**Instructions to follow**. Nothing but the lines from the one containing "[Lorna Panty] (39, 505)" through the end of the data should be output, each reproduced exactly.

Stored items:
────────────────
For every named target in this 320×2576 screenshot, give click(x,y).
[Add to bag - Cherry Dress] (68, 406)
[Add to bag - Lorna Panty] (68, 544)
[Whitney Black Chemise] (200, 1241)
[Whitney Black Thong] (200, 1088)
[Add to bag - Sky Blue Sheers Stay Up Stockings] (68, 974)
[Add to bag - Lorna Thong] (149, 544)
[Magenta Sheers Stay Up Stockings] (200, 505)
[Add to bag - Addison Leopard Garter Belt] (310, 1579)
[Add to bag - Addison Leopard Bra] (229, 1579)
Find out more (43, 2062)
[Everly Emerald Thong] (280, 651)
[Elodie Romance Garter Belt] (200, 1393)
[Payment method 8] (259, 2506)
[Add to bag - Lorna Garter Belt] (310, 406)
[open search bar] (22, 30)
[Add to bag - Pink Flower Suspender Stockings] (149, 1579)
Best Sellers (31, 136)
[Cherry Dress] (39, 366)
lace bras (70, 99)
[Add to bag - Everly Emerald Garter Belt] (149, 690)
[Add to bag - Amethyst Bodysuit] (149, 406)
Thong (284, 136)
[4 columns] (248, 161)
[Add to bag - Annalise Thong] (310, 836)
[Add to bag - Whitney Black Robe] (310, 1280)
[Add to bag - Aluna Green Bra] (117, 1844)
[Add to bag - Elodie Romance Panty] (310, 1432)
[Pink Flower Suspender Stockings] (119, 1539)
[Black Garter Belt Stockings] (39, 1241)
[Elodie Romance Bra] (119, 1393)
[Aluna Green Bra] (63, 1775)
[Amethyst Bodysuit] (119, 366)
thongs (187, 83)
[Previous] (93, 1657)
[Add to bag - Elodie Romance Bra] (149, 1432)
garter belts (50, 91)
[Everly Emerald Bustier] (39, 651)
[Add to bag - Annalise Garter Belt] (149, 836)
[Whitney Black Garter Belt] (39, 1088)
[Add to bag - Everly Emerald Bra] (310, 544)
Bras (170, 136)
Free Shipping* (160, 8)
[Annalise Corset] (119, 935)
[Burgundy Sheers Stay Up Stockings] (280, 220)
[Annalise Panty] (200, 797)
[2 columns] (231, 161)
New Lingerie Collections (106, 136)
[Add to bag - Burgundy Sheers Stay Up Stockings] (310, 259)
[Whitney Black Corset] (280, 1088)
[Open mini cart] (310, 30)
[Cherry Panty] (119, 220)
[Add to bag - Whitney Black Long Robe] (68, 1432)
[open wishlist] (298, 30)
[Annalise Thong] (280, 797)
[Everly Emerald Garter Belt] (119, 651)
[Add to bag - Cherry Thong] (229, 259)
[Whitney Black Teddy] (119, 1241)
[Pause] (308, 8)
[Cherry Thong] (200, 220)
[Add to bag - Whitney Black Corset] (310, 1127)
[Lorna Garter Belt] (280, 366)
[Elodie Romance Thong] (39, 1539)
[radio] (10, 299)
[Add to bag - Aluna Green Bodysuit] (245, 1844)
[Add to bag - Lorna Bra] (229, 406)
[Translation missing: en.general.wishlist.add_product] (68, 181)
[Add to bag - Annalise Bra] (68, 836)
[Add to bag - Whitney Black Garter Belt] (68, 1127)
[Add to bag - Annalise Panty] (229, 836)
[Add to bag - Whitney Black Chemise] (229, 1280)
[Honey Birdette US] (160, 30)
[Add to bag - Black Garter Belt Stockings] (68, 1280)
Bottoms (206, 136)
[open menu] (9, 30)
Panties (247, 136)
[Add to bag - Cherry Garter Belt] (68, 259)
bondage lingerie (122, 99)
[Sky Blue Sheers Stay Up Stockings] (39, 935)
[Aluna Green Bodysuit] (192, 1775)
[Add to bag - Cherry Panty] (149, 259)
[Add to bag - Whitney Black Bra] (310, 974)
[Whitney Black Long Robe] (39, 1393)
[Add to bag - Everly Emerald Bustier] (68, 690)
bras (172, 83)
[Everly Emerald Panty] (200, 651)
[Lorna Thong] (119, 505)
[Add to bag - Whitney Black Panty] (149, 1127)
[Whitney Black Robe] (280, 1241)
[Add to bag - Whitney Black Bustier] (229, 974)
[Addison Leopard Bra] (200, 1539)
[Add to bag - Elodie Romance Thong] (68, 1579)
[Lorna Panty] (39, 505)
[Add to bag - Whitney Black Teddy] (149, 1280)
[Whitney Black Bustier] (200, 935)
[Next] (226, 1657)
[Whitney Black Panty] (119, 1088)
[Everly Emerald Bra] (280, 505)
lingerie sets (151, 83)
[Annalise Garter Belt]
────────────────
**Your response**.
[Lorna Panty] (39, 505)
[Add to bag - Whitney Black Teddy] (149, 1280)
[Whitney Black Bustier] (200, 935)
[Next] (226, 1657)
[Whitney Black Panty] (119, 1088)
[Everly Emerald Bra] (280, 505)
lingerie sets (151, 83)
[Annalise Garter Belt]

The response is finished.